== TASK REQUIREMENTS ==
Show every line in the entries below where the word "computer" appears.

········

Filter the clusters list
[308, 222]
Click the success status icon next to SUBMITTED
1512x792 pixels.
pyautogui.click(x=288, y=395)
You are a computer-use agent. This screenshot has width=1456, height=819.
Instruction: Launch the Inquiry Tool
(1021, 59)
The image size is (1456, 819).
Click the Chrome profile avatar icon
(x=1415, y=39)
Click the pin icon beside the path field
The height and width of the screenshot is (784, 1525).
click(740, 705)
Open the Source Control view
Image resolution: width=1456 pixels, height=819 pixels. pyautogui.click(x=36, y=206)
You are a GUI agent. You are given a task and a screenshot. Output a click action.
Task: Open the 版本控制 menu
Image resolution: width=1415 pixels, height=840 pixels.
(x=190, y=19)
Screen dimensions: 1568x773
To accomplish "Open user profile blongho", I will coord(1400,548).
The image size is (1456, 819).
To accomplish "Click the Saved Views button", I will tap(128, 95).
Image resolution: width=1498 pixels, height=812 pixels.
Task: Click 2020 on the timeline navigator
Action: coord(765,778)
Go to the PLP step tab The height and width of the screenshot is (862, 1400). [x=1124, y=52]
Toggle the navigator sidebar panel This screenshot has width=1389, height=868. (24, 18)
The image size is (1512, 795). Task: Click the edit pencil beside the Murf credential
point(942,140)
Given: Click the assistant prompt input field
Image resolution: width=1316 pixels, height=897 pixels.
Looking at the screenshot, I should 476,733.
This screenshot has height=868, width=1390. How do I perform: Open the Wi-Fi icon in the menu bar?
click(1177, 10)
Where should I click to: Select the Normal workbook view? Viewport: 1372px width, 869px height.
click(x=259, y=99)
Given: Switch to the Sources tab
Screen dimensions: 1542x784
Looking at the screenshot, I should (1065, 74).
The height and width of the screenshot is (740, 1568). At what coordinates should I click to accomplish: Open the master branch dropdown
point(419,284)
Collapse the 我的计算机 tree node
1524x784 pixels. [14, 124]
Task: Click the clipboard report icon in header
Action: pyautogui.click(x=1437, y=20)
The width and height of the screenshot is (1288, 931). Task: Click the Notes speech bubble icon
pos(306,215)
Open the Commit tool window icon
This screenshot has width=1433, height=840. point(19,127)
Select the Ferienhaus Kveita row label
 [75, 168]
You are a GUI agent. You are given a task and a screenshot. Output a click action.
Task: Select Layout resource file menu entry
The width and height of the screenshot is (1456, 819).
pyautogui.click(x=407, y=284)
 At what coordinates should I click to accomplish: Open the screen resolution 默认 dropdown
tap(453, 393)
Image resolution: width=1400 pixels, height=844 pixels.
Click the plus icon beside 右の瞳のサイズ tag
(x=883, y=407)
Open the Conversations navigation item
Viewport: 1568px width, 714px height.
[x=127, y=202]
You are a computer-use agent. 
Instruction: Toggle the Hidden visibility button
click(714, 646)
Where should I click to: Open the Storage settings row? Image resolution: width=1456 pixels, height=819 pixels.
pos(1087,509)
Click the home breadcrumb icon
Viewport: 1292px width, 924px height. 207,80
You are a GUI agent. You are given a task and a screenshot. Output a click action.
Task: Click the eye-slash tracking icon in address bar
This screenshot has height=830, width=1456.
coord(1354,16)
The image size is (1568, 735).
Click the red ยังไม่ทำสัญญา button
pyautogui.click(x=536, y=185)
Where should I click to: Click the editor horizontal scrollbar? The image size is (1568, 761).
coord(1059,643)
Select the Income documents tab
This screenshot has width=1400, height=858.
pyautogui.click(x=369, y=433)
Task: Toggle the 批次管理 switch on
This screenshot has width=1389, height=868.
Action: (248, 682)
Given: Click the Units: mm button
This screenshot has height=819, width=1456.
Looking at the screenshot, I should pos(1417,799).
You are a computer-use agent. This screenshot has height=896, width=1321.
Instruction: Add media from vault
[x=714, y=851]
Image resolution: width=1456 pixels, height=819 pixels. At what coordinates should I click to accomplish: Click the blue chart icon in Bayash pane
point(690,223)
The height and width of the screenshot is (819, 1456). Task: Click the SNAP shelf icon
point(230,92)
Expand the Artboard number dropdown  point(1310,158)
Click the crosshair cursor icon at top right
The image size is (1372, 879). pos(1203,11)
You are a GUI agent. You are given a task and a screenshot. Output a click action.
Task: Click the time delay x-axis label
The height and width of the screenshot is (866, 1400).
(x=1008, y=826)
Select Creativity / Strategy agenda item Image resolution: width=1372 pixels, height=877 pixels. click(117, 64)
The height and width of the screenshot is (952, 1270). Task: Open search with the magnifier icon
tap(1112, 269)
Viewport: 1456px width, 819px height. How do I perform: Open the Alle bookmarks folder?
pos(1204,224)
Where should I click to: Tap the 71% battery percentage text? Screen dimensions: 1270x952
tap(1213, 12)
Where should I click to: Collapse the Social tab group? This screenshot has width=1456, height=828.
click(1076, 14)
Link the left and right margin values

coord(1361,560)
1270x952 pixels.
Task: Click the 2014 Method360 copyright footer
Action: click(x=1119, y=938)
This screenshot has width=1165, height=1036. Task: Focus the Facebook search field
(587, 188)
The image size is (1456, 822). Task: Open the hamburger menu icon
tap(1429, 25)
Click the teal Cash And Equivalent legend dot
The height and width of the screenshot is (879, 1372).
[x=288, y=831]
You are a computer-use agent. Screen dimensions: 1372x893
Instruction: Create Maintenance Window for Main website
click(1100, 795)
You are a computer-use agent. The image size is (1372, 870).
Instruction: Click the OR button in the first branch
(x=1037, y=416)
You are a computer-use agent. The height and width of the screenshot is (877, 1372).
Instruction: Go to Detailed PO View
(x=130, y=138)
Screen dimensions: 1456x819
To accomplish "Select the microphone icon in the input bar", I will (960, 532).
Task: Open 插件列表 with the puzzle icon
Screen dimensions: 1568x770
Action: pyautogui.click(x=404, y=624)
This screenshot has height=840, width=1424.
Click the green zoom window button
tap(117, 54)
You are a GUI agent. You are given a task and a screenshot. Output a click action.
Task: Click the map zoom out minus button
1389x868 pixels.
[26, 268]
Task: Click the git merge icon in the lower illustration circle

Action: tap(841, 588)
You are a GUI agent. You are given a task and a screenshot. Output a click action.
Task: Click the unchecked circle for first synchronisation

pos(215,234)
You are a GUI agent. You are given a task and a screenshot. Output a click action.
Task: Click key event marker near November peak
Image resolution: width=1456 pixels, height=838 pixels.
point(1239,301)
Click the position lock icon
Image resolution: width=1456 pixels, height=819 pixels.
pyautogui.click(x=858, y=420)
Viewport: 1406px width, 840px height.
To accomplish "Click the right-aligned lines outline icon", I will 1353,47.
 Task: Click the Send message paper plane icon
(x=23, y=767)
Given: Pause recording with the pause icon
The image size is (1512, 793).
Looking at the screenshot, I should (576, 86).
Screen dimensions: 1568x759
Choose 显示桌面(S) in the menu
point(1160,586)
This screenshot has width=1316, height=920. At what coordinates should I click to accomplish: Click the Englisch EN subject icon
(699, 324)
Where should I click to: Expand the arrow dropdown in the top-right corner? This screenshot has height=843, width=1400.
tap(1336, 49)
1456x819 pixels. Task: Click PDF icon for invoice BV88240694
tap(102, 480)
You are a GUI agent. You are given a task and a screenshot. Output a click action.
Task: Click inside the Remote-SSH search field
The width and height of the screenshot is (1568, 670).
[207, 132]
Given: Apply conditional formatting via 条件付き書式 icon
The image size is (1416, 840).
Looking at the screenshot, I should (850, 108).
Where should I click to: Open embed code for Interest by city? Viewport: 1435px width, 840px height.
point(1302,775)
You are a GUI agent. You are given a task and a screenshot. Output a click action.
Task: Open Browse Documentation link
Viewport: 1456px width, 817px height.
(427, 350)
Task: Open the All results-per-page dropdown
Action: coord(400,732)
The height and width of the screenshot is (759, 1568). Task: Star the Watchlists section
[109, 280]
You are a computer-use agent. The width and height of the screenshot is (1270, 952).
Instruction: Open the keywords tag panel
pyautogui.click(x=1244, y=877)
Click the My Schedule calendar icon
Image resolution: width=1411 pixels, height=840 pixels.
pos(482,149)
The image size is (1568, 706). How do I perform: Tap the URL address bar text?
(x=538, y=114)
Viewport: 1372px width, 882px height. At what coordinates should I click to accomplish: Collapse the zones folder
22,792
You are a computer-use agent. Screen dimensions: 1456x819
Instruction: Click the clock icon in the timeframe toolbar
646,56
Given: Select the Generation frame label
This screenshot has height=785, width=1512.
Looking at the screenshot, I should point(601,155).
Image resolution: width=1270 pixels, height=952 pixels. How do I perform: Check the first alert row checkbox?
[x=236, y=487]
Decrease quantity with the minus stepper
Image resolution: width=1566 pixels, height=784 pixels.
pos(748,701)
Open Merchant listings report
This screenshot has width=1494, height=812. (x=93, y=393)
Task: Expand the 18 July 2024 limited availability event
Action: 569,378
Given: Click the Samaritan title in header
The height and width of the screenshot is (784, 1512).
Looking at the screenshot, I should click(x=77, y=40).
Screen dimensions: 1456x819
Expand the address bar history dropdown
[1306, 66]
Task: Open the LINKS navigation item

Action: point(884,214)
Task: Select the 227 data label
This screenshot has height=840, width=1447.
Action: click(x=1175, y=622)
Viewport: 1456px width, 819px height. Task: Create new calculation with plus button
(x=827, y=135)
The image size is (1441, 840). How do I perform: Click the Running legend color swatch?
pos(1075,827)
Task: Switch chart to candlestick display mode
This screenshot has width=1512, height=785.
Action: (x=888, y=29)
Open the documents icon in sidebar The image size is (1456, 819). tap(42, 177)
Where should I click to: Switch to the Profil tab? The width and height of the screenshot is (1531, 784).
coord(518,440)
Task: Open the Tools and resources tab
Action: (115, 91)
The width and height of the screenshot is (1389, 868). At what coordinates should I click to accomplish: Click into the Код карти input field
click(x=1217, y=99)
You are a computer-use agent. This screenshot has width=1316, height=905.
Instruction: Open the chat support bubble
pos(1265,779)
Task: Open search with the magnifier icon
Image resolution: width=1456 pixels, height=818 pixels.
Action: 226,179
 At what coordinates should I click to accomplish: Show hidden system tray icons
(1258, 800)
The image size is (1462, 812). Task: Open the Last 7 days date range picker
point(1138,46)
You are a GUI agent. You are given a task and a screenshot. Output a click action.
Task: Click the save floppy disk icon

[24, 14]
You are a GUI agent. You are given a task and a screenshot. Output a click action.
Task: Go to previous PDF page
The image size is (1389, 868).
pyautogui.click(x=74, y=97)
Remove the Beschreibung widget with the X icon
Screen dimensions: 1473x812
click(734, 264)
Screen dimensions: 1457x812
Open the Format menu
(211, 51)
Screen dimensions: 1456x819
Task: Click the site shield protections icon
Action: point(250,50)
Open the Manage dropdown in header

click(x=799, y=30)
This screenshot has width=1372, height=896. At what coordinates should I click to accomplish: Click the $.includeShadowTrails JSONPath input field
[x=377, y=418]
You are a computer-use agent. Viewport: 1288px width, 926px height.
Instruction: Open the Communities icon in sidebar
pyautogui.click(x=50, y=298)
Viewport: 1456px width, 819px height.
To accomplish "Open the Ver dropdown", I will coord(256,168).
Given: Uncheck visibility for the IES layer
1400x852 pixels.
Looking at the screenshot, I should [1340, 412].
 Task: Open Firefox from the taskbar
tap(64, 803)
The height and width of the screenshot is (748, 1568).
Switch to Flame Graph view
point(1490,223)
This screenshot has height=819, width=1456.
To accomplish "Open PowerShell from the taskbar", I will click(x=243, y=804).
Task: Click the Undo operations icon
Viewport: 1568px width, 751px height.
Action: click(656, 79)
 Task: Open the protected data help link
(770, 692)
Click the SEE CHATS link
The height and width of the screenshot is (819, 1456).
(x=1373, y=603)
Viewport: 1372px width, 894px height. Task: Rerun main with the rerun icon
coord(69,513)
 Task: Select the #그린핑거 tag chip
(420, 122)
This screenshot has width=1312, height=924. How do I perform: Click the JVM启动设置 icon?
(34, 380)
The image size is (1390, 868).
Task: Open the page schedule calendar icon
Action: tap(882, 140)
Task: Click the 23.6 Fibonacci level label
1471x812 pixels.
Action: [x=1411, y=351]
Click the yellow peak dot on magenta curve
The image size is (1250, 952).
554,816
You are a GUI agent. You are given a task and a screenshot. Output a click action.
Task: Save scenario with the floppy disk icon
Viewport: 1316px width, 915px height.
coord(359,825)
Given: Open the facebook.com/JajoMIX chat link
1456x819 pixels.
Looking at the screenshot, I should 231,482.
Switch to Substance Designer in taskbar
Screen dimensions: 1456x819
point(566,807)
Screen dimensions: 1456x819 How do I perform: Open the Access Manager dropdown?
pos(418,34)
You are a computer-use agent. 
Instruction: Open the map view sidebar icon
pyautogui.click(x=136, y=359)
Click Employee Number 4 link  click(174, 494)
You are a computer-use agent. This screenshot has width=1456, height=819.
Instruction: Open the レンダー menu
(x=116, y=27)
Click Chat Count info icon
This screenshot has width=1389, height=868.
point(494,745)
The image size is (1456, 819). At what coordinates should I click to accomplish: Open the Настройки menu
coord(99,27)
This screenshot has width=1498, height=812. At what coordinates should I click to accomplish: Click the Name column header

········

== RESULT ==
You are a computer-use agent. This screenshot has width=1456, height=819.
You are a computer-use agent. 
You are a computer-use agent. This screenshot has height=896, width=1321.
You are a computer-use agent. Screen dimensions: 1372x893
You are a computer-use agent. The image size is (1372, 870).
You are a computer-use agent. The height and width of the screenshot is (877, 1372).
You are a computer-use agent. The width and height of the screenshot is (1270, 952).
You are a computer-use agent. Screen dimensions: 1456x819
You are a computer-use agent. This screenshot has width=1316, height=905.
You are a computer-use agent. Viewport: 1288px width, 926px height.
You are a computer-use agent. 
You are a computer-use agent. This screenshot has width=1456, height=819.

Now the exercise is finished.